The study population consisted of 101 patients (34 males and 67 females) who were referred to the oral and maxillofacial clinic due to acute pericoronitis of the mandibular third molar between March 2011 and June 2012. Patients were excluded from the study if they had any chronic disease (e.g., chronic diabetes, renal disease), had taken an antibiotic regimen over the past 3 months, had the chronic type of pericoronitis, had periodontal disease in the region of the pericoronitis, were pregnant or lactating, were smokers, or were allergic to amoxicillin.
The predictor variable was the type of mouth rinse (green tea or CHX) used in each group. The outcome variables were self-reported pain (based on a visual analogue scale; VAS), number of analgesics taken, maximum mouth opening (MMO), and number of patients with trismus. The other study variables were demographic variables including age and sex.
Green tea mouthwash preparation
The green tea extract was prepared in the pharmacology laboratory of the study university. The preparation procedure consisted of the following stages: Camellia sinensis leaves were dried at 40 °C for 45 min and then powdered in an electric mortar grinder. Next, 100 g of the powder was mixed with 500 ml of water. After 48 h this mixture was filtered and the sediment was removed. The remaining solution was stored at room temperature for 4 days; after this period, the green tea extract powder was obtained.
In order to prepare the green tea mouthwash at 5% concentration, 5 g of the extract was dissolved in 100 ml distilled water.
All patients underwent thorough debridement and irrigation of the underlying surface of the operculum. All of the debridement procedures were performed by a single calibrated operator. Each patient received a 250-ml dark bottle containing the mouthwash and was instructed to rinse with this mouthwash twice a day for 7 days. All patients were instructed to take a full regimen of amoxicillin (500 mg, n = 21, three times daily) and an optional analgesic regimen (acetaminophen, 500 mg, n = 15, three times daily).
Following debridement and irrigation, the patients received a single bottle of either chlorhexidine 0.12% (control group) or green tea 5% (study group) mouth rinse based on the flip of a coin. The patients had no idea of the mouthwash type provided.
To measure the pain level, patients were instructed to mark their pain on a 100-mm VAS, with 0 indicating no pain and 100 indicating the most severe and worst pain. Patients were asked to record the VAS each morning for 7 consecutive days prior to rinsing or taking their medication. In addition, the patients were instructed to record the number of analgesics they had taken during the first post-treatment week.

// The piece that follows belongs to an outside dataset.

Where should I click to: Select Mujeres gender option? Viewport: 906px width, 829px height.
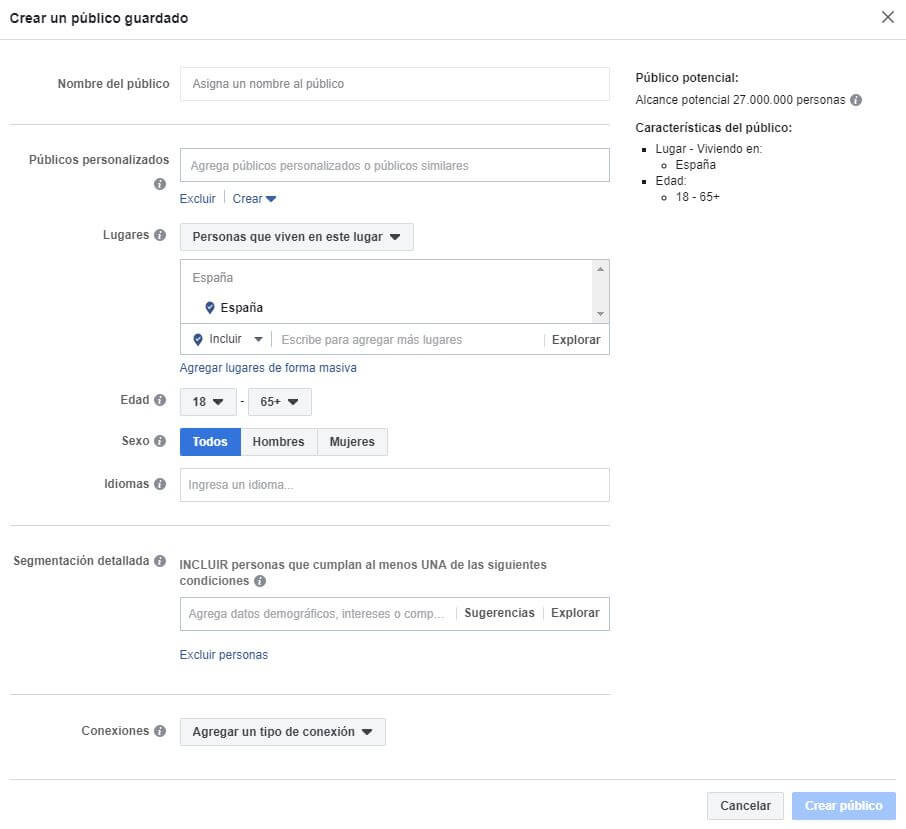(x=352, y=442)
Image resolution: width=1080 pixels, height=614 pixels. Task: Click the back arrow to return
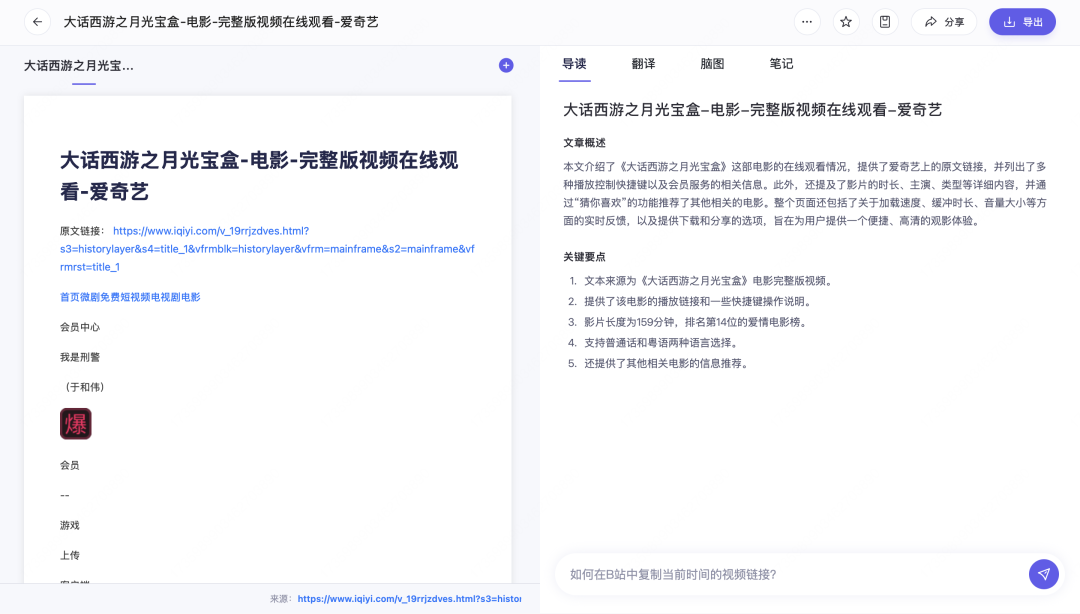point(36,21)
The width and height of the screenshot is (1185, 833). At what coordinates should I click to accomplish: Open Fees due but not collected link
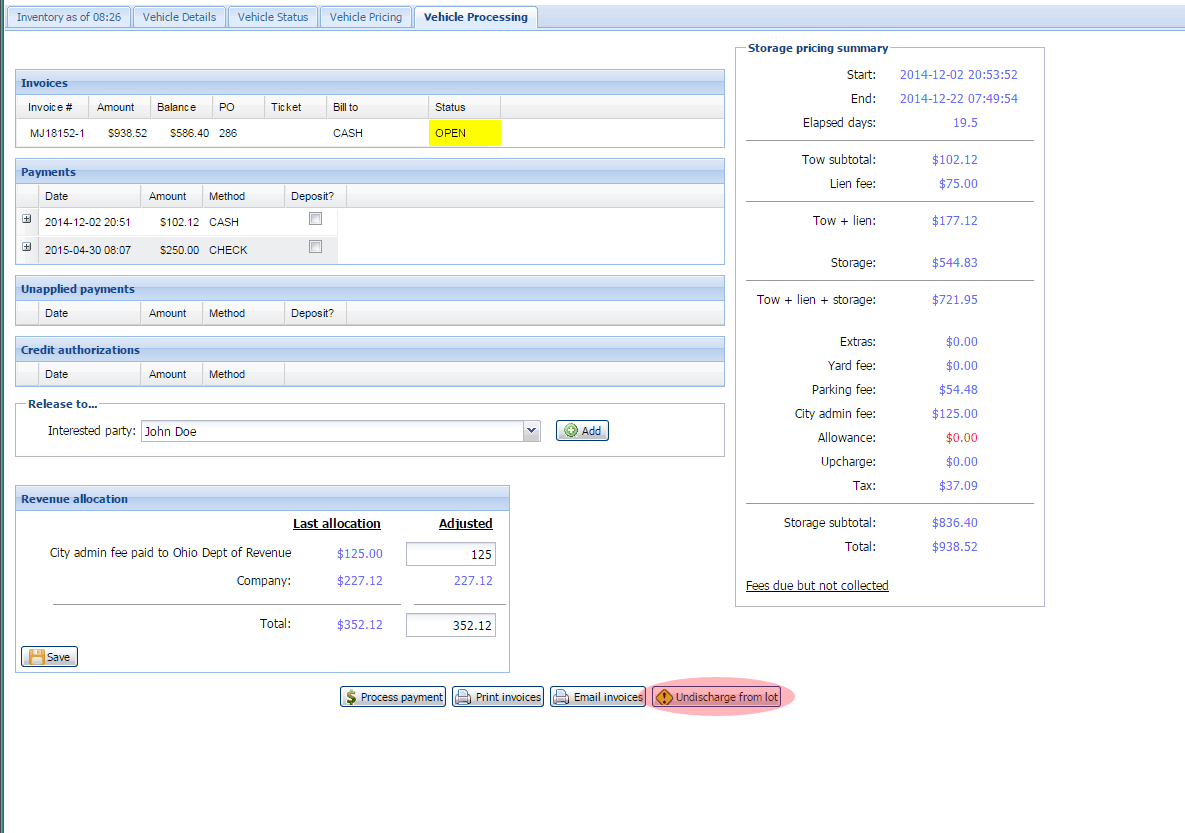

To measure the amount of MMO, the inter-incisal distance between maxillary and mandibular right central incisors was recorded using a calliper. Three measurements were performed for each patient, the first before debridement and the second and third on days 3 and 7 of therapy. Measurements were made by the second calibrated operator who had no idea to which group the patient had been assigned. Patients were recorded to have trismus if the MMO was less than 40 mm.
Appropriate descriptive statistics (including mean, standard deviation, and frequency) were computed for each variable. To analyze the data, repeated measures analysis of variance (ANOVA), independent sample t -tests, and χ 2 tests were performed using SPSS software version 11.5 (SPSS Inc., Chicago, IL, USA). In order to reduce the risk of type 1 error in multiple independent sample t -tests of VAS and MMO, the significance level of 0.05 was divided by the number of comparisons to make the P -value <0.05 stricter.
A total of 101 patients met the inclusion criteria; however, four patients – three in the green tea group and one in the CHX group – did not attend follow-up sessions and were thus excluded from the study. The mean age of participants was 25.87 ± 6.07 years. There was no significant difference in gender, side of pericoronitis, or age between the study and control groups ( Table 1 ).